Una delle migliori opere che uscì dalla scuola giuridica di Pavia è certamente l'Expositio ad librum papiensem (sec. XI), che raccoglie i passi più salienti delle dispute svoltesi tra i giuristi intorno ai punti controversi degli editti longobardi. L'anonimo expositor riporta, tra le altre, una altercatio avente per protagonista Bagelardo. A proposito del capitolo 153 dell'editto di Rotari dal titolo De gradibus cognationum,B. era in netta opposizione alla tesi di Bonfiglio. Quest'ultimo, valido rappresentante di quella corrente degli "antiqui" che nell'esegesi legislativa era rigidamente legata alla lettera della norma e non si sforzava di risalire alla sua ratio,nella discussione mostra verso la tradizione longobarda un eccessivo ossequio che gli impedisce di dare alla legge una interpretazione estensiva più aderente alle nuove esigenze. Molto più spregiudicato del suo contraddittore appare B., il cui pensiero è nutrito dalle idee dei "moderni" che, oltre a cogliere lo spirito della norma, si avvalevano ampiamente dell'aiuto della lex romana per risolvere i casi dubbi e colmare le lacune del loro diritto, considerandola lex omnium generalis,di fronte alla quale gli editti longobardi avevano valore di leggi particolari e potevano perciò essere illuminati e completati da quella legge che era loro superiore.

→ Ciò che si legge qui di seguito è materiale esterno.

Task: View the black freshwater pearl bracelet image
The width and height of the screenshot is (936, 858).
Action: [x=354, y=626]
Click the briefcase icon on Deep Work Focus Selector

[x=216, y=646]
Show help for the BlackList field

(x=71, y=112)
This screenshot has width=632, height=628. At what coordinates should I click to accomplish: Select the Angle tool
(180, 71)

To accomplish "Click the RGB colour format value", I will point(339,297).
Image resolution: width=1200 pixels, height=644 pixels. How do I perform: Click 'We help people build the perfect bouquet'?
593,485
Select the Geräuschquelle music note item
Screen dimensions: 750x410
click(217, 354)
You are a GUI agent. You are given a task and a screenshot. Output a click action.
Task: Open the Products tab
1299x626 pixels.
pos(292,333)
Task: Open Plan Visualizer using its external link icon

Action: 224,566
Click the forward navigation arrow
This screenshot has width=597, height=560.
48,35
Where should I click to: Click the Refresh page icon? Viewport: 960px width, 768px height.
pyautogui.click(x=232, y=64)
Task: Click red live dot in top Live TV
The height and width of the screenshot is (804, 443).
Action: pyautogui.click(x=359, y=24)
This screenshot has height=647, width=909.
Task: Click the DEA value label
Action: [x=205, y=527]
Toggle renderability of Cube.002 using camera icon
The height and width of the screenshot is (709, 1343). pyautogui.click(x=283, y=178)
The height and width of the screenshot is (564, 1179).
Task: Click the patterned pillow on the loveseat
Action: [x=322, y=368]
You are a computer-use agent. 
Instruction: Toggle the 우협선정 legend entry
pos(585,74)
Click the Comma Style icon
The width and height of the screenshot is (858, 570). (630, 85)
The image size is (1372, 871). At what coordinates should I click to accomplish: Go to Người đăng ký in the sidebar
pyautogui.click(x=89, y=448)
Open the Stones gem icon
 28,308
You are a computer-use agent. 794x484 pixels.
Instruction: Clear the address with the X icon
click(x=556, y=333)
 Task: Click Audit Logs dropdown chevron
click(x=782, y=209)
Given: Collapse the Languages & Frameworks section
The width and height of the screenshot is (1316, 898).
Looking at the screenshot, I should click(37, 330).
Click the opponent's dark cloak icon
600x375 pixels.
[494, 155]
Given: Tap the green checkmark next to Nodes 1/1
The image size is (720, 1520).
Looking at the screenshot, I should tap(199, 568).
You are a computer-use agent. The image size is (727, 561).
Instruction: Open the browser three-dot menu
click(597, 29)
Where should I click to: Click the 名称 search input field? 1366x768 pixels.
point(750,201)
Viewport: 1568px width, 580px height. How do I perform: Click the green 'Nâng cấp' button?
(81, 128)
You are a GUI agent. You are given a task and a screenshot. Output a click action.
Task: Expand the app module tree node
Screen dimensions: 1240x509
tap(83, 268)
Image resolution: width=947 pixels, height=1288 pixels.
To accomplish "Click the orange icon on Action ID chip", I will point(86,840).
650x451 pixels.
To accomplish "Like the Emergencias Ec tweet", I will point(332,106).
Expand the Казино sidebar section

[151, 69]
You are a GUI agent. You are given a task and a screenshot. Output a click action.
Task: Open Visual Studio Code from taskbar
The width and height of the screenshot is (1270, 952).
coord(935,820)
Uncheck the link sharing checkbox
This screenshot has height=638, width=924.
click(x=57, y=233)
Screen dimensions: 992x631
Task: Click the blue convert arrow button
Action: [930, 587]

Nell'interpretazione del passo di Rotari, Bonfiglio sostiene che i successibili considerati dal legislatore sono soltanto quelli di sesso maschile in quanto solo ad essi possono essere riferiti i termini "ille" e "antecessorum suorum". Ciò d'altra parte è conforme, secondo Bonfiglio, agli editti degli altri re longobardi, che egli cita ampiamente a sostegno delle proprie idee. B., al contrario, afferma che i termini maschili usati nel testo non devono essere considerati nel loro significato strettamente letterale: essi si riferiscono a tutte le persone, senza distinzione di sesso. Ed espone la sua tesi citando come testimonianze alle sue assunzioni i capitolari italici di Carlo Magno, Lotario ed Enrico I.B. sente dunque l'esigenza di superare la lettera della norma per coglierne il significato più profondo ispirandosi a leggi più progredite di quelle longobarde ancora legate ad una angusta visuale giuridica; in tal modo egli si mostra spirito aperto ai nuovi tempi e perciò più sensibile e profondo del suo avversario.
E d'altra parte l'abilità dialettica e la sottigliezza di pensiero, con cui difende la propria tesi, rivelano in B. un'accurata preparazione giuridica e una lunga pratica di scuola e di foro.
Fonti e Bibl.: Expositio ad librum papiensem,in G. Padelletti, Fontes iuris italici medii aevi,I, Torino 1877: per la discussione tra B. e Bonfiglio, v. pp. 71-74; A. Pertile, Storia del diritto italiano dalla caduta dell'Impero romano alla codificazione,I,Torino 1896, p. 400; F. Schupfer, Manuale di storia del diritto italiano,Città di Castello 19o8, p. 251; E. Besta, Fonti...,in Storia del diritto italiano,diretta da P. Del Giudice, I, 1, Milano 1925, p. 317; F. Novati-A. Monteverdi, Storia letteraria d'Italia..., Le Origini,Milano 1926, p. 387; F. Calasso, Medio Evo del diritto. Le Fonti,Milano 1954, pp. 307, 313; Nuovissimo Digesto Italiano,II, p. 199.